Por ejemplo: El caso Cabrera García y Montiel Flores (26 de noviembre de 2010) se condenó al Estado mexicano a modificar el fuero militar, para que cuando estén militares involucrados en actos considerados delitos en agravio de civiles, los miembros de las fuerzas armadas, sean juzgados por autoridades civiles.

De igual forma ha ocurrido con la sentencia González y otras contra México, conocida como caso del “Campo Algodonero” que dio paso a que se tipificará el feminicidio y un sin número de cambios en materia de equidad y perspectiva de género.

Las más recientes del 28 de noviembre de 2018 del caso “Atenco” en la que se condena al Estado mexicano a crear un plan de capacitación de oficiales de la Policía Federal y del Estado de México, así como a crear un mecanismo de monitoreo y fiscalización para medir y evaluar la efectividad de las políticas e instituciones existentes en materia de rendición de cuentas y monitoreo de uso de la fuerza. Por último, está la sentencia “Nitza Paola Alvarado Espinoza y otros contra México” en la que se genera la obligación del Estado Mexicano de continuar capacitando en materia de Derechos Humanos a Fuerzas Armadas y Policía.

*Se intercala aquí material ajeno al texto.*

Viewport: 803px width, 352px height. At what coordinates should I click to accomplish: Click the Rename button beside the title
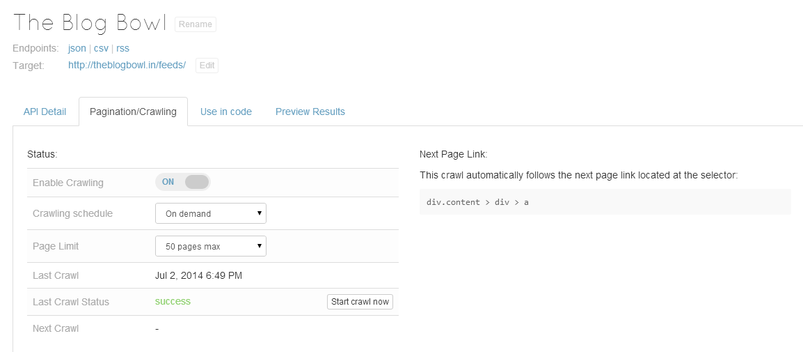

Ahora que la administración del Lic. Andrés Manuel López Obrador, tiene en sus manos la creación de una corporación policial – militar como lo va a ser la Guardia Nacional (GN), se debe de analizar de forma y fondo cómo dar cumplimiento a los requerimientos (obligaciones) nacionales y también internacionales. Como diría el maestro Jesús Castellanos: “el camino al infierno está empedrado de buenas intenciones” en nuestras manos está que, construyamos una institución con todas las fortalezas. Probablemente no lleguemos al cielo; pero seguro que las generaciones futuras pensarán que el México Institucional que les tocó vivir, es producto de mucho trabajo, disciplina, constancia, paciencia, capacitación, transparencia, certificación, evaluación, mejora continua institucional y sobre todo de voluntad política de este momento.